In Italia manco a dirlo: si creano “fronti popolari” benedetti dall’Anpi, non si fa altro che parlare di fascismo, si grida all’occupazione del potere, ci si indigna per l’ipotetica compressione della libertà, si guarda con paura alle riforme istituzionali antidemocratiche e si bolla come un disastro qualsiasi cosa che provenga da Palazzo Chigi. Forse farebbero bene a coniare un comunicato stampa omnibus di protesta per condannare gli atti governativi passati, presenti e futuri. Più pratico e sbrigativo.
Fuor di battuta, potremmo affermare che è statisticamente impossibile, intellettualmente sospetto e politicamente puerile l’atteggiamento di chi promuove a prescindere qualsiasi cosa provenga da sinistra, agitando invece lo spettro del tracollo e della paura contro qualsiasi cosa provenga da destra. Non si può giubilare per le vicende inglesi prima ancora di vedere gli atti governativi o in alternativa dire che Joe Biden in quelle condizioni è perfetto solo perché dall’altra parte c’è Trump (sarebbe stato lo stesso con un altro candidato). Questo non solo perché trattasi di un atteggiamento grottesco, ma anche perché costituisce il giusto alibi per una sinistra tenuta insieme dall’avversione verso i nemici.
E quindi non abbiamo un programma? Va bene, siamo pur sempre i buoni che si frappongono tra la destra e il Palazzo. Non abbiamo una coalizione coesa e coagulata intorno a un’idea di Paese? Non è necessario, noi progressisti in fin dei conti stiamo liberando il Paese dal fascismo. Pronunciamo discorsi vacui da fricchettoni tutto sesso, droga e rock and roll mentre il mondo brucia e la fame aumenta? Mica possiamo fare tutto noi, d’altronde noi già facciamo da argine alle destre.

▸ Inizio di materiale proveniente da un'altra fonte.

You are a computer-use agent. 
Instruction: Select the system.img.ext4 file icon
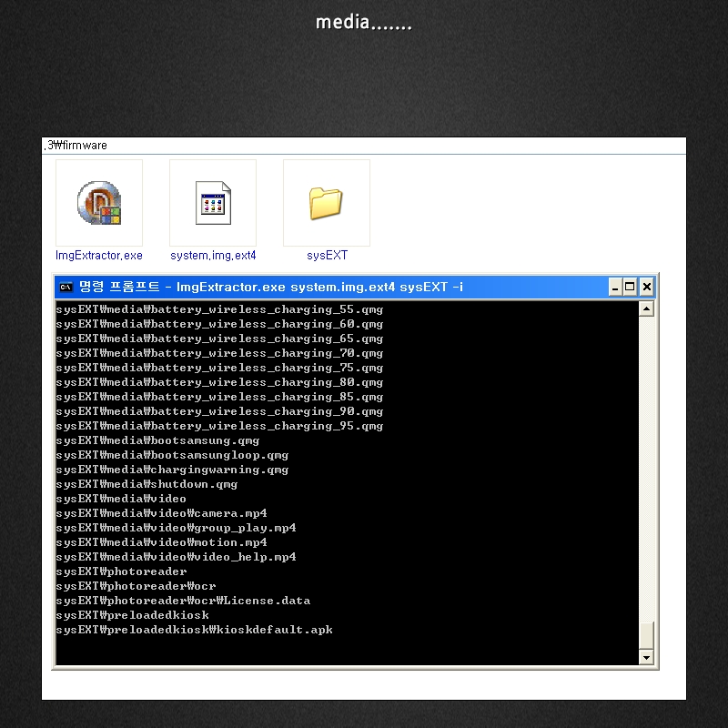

Questo, lungi dall’essere un discorso atto a perculare la sinistra, è un ragionamento a difesa della sinistra. Sì, perché se essa continuerà a considerarsi l’unica titolata a poter governare, avrà trovato il giusto alibi per non progredire, per autoassolversi dalle proprie mancanze frignando se gli altri vincono. Il tutto nascondendo sotto il tappetto le proprie mancanze, come ad esempio la cannibalizzazione dei propri segretari capaci di durare pochi mesi onde poi perire schiacciati dal peso del loro niente. Nelle legislature precedenti è capitato molto spesso che la sinistra perdesse le elezioni onde poi elaborare schemi di palazzo che la impalcavano immeritatamente al governo a fare riforme istituzionali, provvedimenti impopolari (vedasi articolo 18 dello Statuto dei lavoratori), autonomie differenziate, retate contro i social-contestatori di Laura Boldrini e via sbagliando. Cose che, se fatte da alcuni, sono straordinarie e, se fatte da altri, sono pericolose. Il tutto autogiudicandosi con indulgenza e chiedendo il voto perché “altrimenti vincono gli altri”. Alibi comodi ma non onesti, né tantomeno utili alla crescita di chi li utilizza.